(Extracted records)
########################################

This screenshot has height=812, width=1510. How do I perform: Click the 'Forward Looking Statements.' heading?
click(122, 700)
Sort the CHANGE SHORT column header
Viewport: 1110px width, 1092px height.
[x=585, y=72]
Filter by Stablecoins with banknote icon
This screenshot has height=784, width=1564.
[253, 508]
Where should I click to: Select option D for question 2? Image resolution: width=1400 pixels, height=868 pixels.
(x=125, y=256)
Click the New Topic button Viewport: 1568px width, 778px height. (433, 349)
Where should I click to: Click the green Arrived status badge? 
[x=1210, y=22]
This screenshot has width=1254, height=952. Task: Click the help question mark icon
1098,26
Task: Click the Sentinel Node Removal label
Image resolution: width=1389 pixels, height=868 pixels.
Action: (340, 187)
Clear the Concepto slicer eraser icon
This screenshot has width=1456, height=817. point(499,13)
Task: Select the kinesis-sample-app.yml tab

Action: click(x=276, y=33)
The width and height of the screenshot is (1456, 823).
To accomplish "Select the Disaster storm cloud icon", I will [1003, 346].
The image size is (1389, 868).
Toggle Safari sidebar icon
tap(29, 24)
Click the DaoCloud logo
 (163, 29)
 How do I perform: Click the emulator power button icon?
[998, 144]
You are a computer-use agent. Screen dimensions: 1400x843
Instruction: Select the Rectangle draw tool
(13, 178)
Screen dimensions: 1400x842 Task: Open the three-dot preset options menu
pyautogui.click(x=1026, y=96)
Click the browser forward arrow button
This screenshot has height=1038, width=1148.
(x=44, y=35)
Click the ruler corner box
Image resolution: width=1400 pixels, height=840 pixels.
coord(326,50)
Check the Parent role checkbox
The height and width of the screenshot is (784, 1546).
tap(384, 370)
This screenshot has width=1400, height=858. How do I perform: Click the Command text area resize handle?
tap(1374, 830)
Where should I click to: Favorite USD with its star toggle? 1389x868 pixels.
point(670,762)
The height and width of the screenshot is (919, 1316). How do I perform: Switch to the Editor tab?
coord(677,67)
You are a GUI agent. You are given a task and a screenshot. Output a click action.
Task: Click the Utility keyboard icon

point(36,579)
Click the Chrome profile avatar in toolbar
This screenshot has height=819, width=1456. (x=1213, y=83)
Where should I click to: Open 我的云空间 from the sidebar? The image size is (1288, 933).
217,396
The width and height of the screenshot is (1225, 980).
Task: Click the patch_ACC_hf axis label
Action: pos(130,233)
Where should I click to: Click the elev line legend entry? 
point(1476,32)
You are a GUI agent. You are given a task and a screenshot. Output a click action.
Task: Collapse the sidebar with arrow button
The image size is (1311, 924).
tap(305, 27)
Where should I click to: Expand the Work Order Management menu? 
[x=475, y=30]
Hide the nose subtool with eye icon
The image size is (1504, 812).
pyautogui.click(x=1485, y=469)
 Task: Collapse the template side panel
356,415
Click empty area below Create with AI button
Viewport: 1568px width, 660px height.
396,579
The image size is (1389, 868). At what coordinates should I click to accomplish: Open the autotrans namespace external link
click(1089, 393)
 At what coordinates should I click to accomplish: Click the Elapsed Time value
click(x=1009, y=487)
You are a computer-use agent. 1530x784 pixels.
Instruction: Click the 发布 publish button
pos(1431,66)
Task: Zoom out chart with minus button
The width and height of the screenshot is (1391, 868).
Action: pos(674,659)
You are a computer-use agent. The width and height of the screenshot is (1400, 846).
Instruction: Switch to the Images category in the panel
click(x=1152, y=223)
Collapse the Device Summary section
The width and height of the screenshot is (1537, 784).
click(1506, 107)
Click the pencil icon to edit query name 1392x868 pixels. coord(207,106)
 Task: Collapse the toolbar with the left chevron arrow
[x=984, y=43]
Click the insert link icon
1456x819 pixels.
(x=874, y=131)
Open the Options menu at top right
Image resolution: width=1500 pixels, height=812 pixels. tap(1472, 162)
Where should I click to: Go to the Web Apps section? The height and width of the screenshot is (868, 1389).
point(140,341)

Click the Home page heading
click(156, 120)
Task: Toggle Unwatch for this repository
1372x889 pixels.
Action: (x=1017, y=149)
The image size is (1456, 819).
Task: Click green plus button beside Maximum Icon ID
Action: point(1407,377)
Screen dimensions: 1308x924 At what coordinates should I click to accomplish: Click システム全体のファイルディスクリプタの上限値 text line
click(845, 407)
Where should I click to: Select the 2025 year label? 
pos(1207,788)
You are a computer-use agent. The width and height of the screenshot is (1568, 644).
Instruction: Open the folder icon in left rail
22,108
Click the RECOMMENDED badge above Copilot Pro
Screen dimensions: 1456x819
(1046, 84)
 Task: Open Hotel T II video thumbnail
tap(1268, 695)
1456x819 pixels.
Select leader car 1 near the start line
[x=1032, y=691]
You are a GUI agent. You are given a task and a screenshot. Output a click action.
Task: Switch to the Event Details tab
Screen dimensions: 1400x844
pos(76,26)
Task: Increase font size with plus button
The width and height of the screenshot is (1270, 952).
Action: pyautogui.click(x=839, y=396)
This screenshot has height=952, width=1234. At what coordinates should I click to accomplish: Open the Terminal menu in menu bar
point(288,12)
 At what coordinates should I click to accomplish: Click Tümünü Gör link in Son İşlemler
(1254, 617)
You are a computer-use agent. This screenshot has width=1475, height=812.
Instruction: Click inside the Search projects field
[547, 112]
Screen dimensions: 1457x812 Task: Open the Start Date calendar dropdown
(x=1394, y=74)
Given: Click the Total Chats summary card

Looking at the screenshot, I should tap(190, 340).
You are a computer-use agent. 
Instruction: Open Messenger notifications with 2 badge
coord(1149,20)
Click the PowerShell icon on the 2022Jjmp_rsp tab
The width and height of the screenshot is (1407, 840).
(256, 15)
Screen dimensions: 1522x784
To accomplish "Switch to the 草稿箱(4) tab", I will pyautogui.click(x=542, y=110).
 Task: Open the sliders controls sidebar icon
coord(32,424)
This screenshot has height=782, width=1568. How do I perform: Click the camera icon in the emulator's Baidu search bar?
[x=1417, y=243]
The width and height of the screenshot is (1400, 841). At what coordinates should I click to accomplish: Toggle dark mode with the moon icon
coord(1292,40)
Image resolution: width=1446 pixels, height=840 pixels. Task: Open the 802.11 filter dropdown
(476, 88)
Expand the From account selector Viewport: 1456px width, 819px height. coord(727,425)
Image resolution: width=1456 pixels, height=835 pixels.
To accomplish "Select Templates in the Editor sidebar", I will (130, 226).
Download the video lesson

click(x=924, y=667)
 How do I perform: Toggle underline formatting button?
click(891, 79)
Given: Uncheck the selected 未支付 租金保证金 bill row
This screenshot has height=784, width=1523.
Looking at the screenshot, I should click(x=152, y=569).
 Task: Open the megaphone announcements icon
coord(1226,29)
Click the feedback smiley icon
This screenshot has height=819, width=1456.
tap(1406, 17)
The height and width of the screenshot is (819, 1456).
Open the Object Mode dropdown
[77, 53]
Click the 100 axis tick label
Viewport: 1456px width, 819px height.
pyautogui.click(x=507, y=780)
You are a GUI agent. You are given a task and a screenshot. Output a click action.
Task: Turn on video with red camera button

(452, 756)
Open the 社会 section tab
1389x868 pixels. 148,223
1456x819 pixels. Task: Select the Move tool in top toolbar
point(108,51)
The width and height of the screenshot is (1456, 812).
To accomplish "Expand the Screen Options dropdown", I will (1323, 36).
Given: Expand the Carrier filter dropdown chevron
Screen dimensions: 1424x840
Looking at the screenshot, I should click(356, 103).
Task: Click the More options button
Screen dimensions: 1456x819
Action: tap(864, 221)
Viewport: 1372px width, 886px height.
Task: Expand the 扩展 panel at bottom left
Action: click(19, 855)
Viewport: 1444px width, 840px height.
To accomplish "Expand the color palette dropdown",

########################################

**HOW TO COMPLETE THIS TASK**
Your answer is a single number: the count of lines in the records holding the string "will".

**OUTPUT OF THE TASK**
4